1951: three-year-old season
In his three-year-old campaign in 1951, Counterpoint was entered in the Blue Grass Stakes, an important test race for Kentucky Derby hopefuls. That year, the race was contested in two divisions because of the number of entrants. Counterpoint finished fourth in the second division of the Blue Grass but was moved up to third place after the winner, Sonic, was disqualified. His handlers then put him in the Kentucky Derby, where Counterpoint made a move at the three quarters pole but tired badly and finished eleventh to Count Turf, another son of Count Fleet.
Despite his poor showing in the Kentucky Derby, Counterpoint competed in the 1951 Preakness Stakes. Dismissed by bettors, he went off as a longshot at 25:1. He finished second, seven lengths behind Brookmeade Stable's winning colt Bold in the second-fastest time in Preakness history.
Counterpoint bruised a foot and was out of racing for two months, but in early fall he returned to the track with a win in the important Lawrence Realization Stakes. He was then entered in the Jockey Club Gold Cup, where he competed against older horses, notably Christopher Chenery's heavily favored Hill Prince, the previous year's winner and 1950 Horse of the Year. Counterpoint won the two-mile race, beating Hill Prince by a neck, then won the Empire City Gold Cup while equaling the track record and assuring himself the 1951 Horse of the Year title. He received 28 of the 31 votes for the Daily Racing Form award in November[2] and also topped the Turf and Sport Digest poll a month later.[3]

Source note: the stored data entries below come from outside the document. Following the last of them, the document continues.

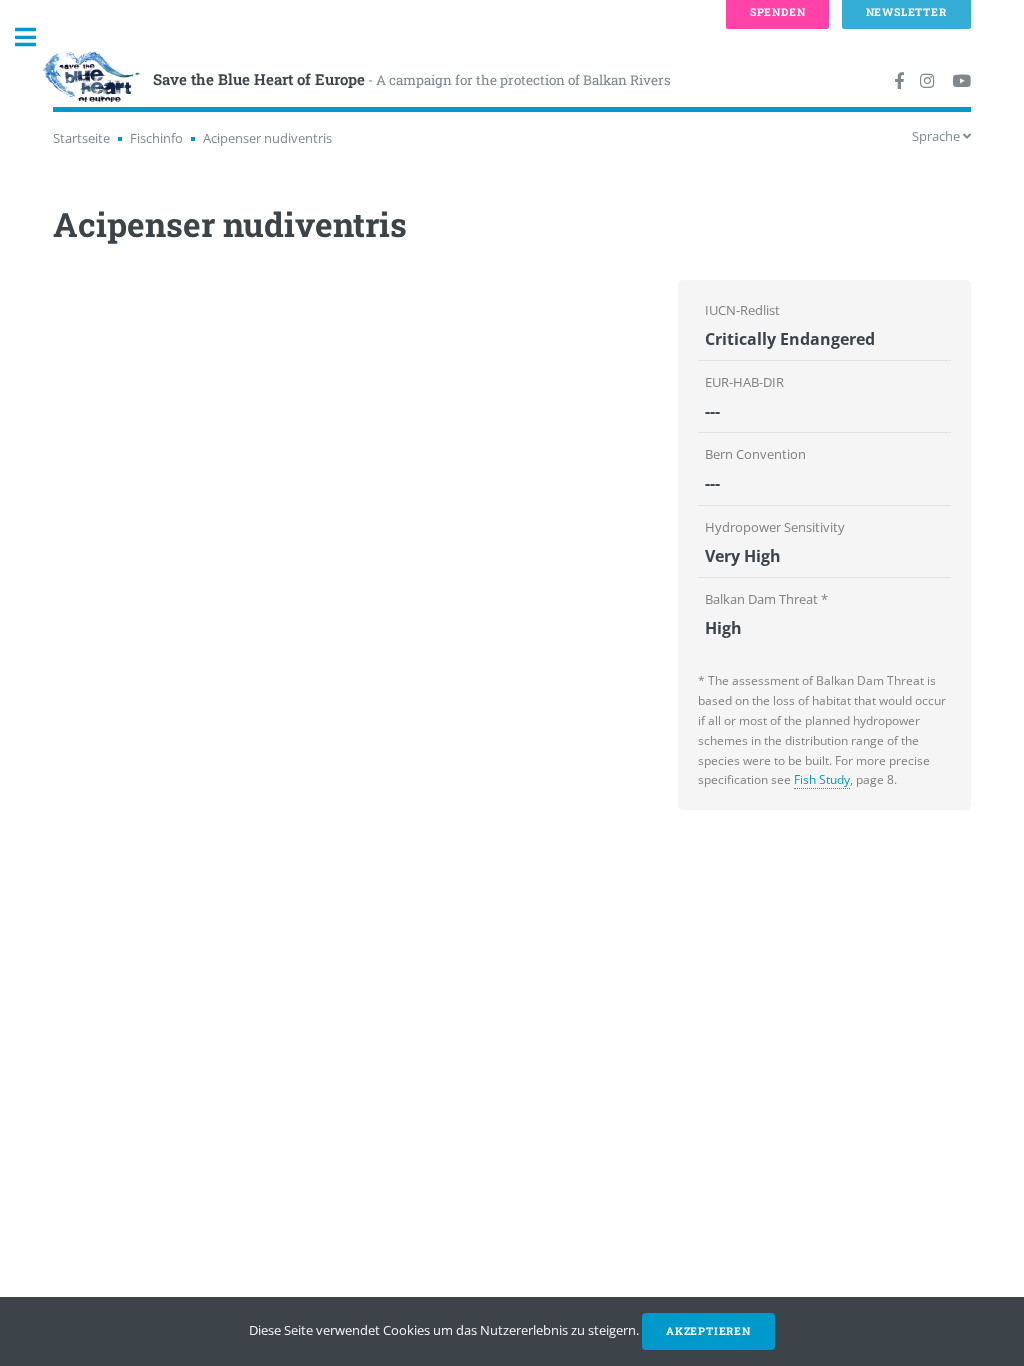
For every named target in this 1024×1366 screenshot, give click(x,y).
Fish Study (822, 779)
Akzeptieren (708, 1331)
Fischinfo (156, 138)
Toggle (36, 37)
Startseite (81, 138)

Although Counterpoint sired a number of graded stakes race winners including Hollywood Gold Cup winner Dotted Swiss, none achieved the level of racing success he had. Counterpoint died in 1969 at the Whitney farm (today part of Gainesway Farm) and was buried in its equine cemetery next to a number of other prominent horses owned by both Cornelius Vanderbilt Whitney and his father, Harry Payne Whitney.